The Hammer of the Gods
The Light of Atlantis
The Rise of the Fallen.
I'll be posting covers for the above novels once they are finished.
But today I'm posting a new novel about Samuel and his good buddy Jimbo, a burly, rascally Texan who doesn't believe in anything like ghosts, yet hangs out with one of the world's most famous detectives for dealing with ghosts and psychic phenomena.
The Shasta Caper
Samuel watched the orb in Jimbo's hands turn round and round
and round, as if impelled by some kind of invisible force. A bottomless well of
eternal energy. A perpetual energy machine. "What does it do?" Samuel
finally asked, knowing full well his friend would make sure that whatever he
said would throw Samuel into some kind of fit. It seemed, sometimes, as if
Jimbo, his best friend's, sole mission in life was to make Samuel repent that
he ever had any kind of paranormal powers and settle down into an eight to
five, beer fest of a life, much as his friend professed to enjoy.

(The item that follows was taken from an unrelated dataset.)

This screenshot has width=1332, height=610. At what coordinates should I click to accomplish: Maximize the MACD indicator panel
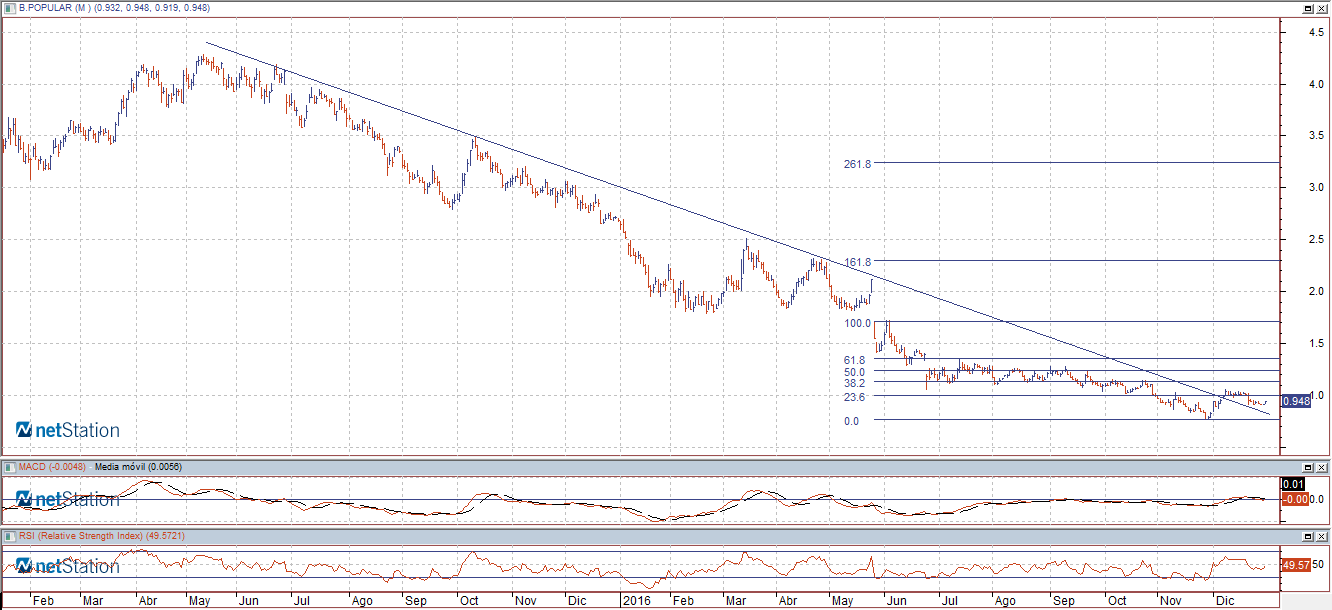[1307, 467]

"Makes buttercups and peanut butter cups." Jimbo
said without cracking a smile.
Samuel started to laugh. Jimbo had really blown a stinker
this time.
"No, really."
Jimbo pressed the orb and it shot from his hand across the
table separating him and Samuel and a path of buttercups and peanut butter cups
sprouted from the table top.
Samuel almost jumped out of his chair. "How the
hell..."
Jimbo retrieved the orb and it settled down between his
palms, then lost its glow until it appeared to be a normal baseball again.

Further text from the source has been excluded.